Caprari: "Zeman è il massimo, brava Roma"
Sportal
Tra i talenti italiani in circolazione, Gianluca Caprari è uno dei più interessanti. Di proprietà della Roma, a gennaio si è trasferito a Pescara dove, complice la fiducia avuta da Zeman, è stato grande protagonista (13 presenze, 3 reti) della cavalcata biancazzurra. Sportal.it lo ha sentito, in esclusiva, per ripercorrere una stagione che lo ha visto crescere molto e per capire quale sarà il suo futuro...
Promozione in Serie A con il Pescara, una stagione da ricordare...
"Sono contento, è stata una stagione positiva. L'inizio non è stato facile, poi ho ingranato e alla fine è andata molto bene".
Ma, quando sei arrivato a gennaio, hai avuto l'impressione di aver di fronte una squadra da promozione?
"Quando sono arrivato a Pescara ho visto subito che c'erano dei giocatori molto forti in rosa, capaci di fare la differenza. Il gruppo era già fatto ed era già molto forte".
Tra i tanti campioni in erba, hai avuto modo di vedere da vicino anche Verratti...
"Marco è davvero fortissimo. Io l'ho ammirato sin dal primo giorno che sono arrivato qui. Quando ero in panchina, lo guardavo giocare e mi divertivo molto. Davvero un grande giocatore".
Quale è stato il momento clou della tua avventura al Pescara?
"A livello personale il momento più bello è stata la doppietta che ho segnato alla Sampdoria, una partita decisiva, importante per la promozione del Pescara in Serie A. Davvero un bel momento".

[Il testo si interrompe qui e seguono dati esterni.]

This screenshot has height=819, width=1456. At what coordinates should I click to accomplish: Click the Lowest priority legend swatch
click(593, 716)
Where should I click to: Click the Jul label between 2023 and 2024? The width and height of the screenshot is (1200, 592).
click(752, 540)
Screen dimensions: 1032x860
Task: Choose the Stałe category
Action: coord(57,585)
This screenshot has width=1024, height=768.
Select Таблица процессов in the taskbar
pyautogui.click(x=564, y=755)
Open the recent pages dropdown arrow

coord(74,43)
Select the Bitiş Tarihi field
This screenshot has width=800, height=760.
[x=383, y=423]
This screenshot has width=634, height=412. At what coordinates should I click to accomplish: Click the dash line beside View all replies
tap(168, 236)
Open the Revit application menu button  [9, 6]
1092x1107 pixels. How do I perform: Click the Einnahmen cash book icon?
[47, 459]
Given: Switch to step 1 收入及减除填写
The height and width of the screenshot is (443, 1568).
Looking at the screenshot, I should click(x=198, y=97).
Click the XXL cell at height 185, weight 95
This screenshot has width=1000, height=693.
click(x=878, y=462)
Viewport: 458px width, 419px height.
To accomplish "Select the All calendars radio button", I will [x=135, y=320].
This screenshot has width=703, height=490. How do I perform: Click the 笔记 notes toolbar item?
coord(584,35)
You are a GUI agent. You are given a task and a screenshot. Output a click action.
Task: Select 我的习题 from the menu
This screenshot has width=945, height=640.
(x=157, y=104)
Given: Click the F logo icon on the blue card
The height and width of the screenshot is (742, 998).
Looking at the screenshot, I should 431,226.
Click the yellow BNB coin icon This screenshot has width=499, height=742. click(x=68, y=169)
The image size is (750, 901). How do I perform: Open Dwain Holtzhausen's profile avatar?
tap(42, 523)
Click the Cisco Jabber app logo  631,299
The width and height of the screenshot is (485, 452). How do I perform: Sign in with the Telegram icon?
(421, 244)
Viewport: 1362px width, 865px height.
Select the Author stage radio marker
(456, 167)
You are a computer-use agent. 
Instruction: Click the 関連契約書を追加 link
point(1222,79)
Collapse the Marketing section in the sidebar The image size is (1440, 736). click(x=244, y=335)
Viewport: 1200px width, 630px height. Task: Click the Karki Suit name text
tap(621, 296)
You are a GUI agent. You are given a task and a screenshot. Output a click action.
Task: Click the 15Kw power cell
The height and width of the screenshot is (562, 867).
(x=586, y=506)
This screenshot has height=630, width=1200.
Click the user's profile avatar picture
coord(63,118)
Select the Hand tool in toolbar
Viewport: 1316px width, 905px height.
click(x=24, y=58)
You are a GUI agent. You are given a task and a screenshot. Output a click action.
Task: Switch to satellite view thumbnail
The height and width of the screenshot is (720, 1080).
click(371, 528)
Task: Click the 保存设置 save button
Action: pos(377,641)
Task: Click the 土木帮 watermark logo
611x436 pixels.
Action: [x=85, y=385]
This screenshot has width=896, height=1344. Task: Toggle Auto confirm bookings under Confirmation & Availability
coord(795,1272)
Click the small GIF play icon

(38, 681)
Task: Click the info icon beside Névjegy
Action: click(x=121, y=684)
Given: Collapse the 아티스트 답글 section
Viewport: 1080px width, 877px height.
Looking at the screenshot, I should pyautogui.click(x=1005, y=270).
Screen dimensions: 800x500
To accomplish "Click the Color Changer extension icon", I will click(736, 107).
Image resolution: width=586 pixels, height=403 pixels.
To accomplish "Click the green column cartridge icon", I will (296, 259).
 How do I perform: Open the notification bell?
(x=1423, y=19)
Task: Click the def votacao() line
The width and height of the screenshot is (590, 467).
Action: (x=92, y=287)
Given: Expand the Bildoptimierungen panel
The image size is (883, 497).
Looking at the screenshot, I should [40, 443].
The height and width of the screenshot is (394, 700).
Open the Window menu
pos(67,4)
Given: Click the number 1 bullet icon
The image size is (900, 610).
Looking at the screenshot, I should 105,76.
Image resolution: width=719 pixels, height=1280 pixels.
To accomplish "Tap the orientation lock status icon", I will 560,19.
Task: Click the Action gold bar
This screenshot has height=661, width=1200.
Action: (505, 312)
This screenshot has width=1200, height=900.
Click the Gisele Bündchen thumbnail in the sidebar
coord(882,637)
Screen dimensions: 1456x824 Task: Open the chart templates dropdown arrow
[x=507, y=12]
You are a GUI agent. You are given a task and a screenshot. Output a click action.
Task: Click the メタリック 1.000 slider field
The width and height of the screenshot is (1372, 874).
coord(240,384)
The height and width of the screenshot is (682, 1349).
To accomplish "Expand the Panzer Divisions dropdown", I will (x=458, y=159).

A Pescara hai avuto modo di conoscere bene un certo Zeman...
"Un grandissimo allenatore. Parlare bene di Zeman adesso è facile, soprattutto dopo che ha compiuto l'impresa con il Pescara. Io posso dire che, per un giovane, Zeman è il massimo. Sa valorizzare i giovani, questa è una dote importante. Io lo devo ringraziare moltissimo per quello che ha fatto per me".
Credi che farà bene sulla panchina della Roma?
"Sono sicuro che farà bene, gli auguro il meglio possibile. E' un grande allenatore, giusto per la Roma".
Ora ti confronterai con la Serie A. Cosa ti spaventa di questa nuova sfida?
"Ma sai, il mio obiettivo è continuare a migliorare. In Serie B c'è più cattiveria, più gioco duro, in Serie A la qualità aumenta ma io proverò a dare il mio meglio, come sempre. Mi auguro di avere spazio".